Short Version:
If we want to solve a problem where a particle is forced off a geodesic, can we obtain identical results if we instead solve the problem where the particle is in a different spacetime but stays on a geodesic?
Long Version (The Thought Experiment):
(See Twin Paradox for background)
Twin A is floating stationary in space. Twin B is in a high-speed rocket which passes by twin A. At that moment, twin A and twin B synchronise their clocks.
Then, consider two different situations:
Space is globally flat Minkowski. Twin B coasts through flat space, using their thrusters to slowly accelerate before using them to turn around and travel back home to twin A.
Space is globally Schwarzschild, but twin A is situated very far away from the central black hole where space is, to good approximation, flat.

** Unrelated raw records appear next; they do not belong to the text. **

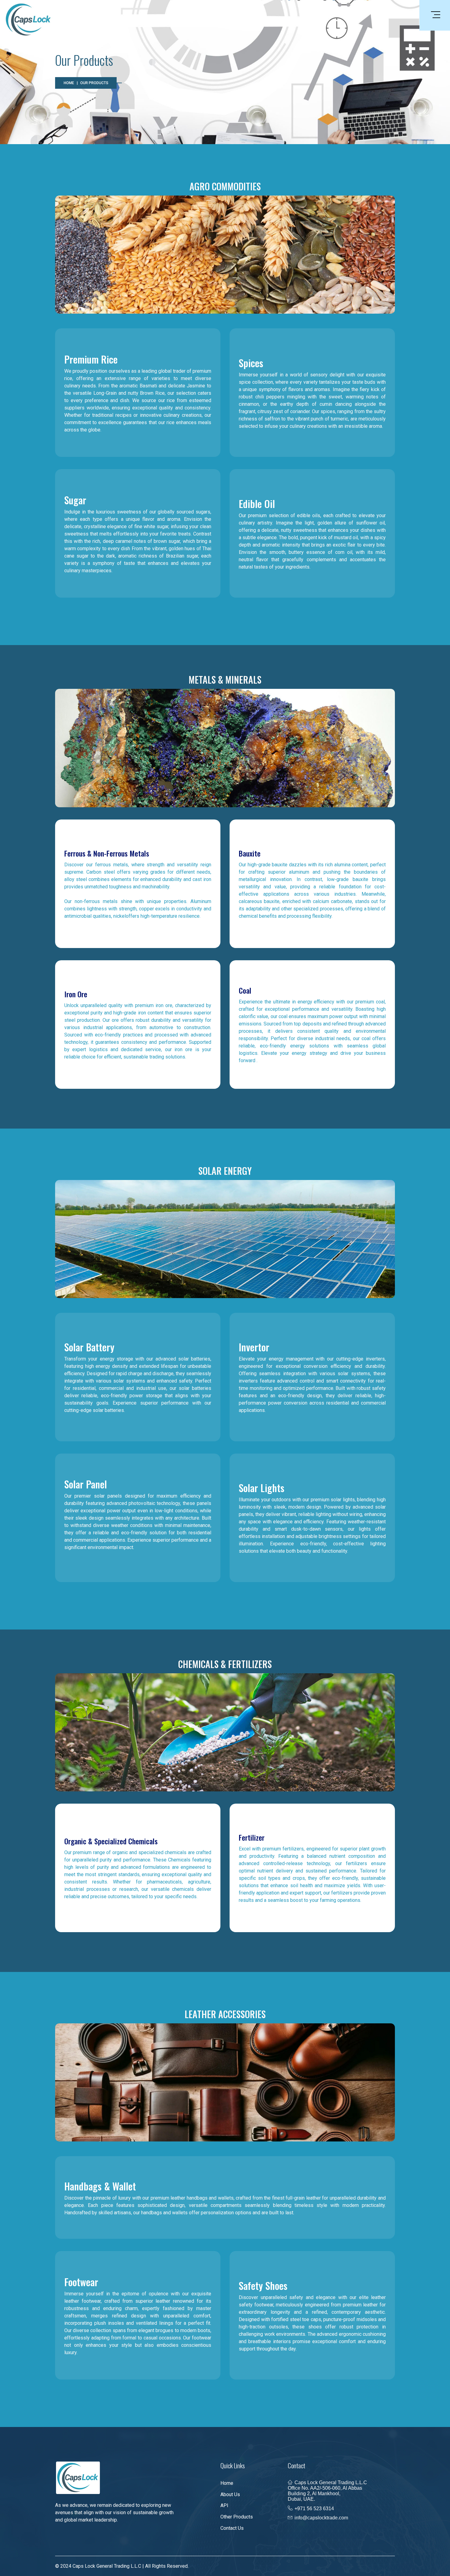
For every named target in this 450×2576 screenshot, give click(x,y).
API (224, 2505)
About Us (230, 2494)
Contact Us (232, 2528)
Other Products (236, 2517)
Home (69, 83)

Twin B immediately turns off their thrusters and coasts along their geodesic with no noticable acceleration in their frame. The Geodesic happens to take them close to the black hole, completely curving around the black hole and turning back on itself, back towards twin A (eventually passing by them again).
Figure 1: a suggestion of a geodesic around a Schwarzschild black hole which turns back on itself (not to scale).
When the twins pass by the second time, we find that twin A's clock has avanced more time than twin B's clock. That is, twin A has aged more than twin B.
I know this is true in case (1) because it is the typical description of the twin paradox, which has a well-known answer (although I don't know how to explicitly calculate it).
I know this is true in case (2) because twin A and twin B are both just geodesics in a schwarzchild spacetime, so I was able to numerically integrate them and sure enough, I found that $\tau_B < \tau_A$.
My question is: Are situation (1) and (2) equivalent when viewed from twin A's frame?
Why I think they are equivalent:
- The Einstein Equivalence Principle states that acceleration and curvature are equivalent. A description that uses curvature (geodesics) to describe a particle's trajectory should be the same as a description that uses acceleration.
Why I'm not sure:
- Twin B feels a force of acceleration in case (1) but doesn't feel anything in case (2).
- In case (2), both twins A and B stay on geodesics forever. This is more akin to time dialation in Special Relativity which is happens when two particles are on different geodesics - Perhaps the time dialation we're seeing in (2) is more related to the SR type of time dialation which is presumably different from the type in (1)?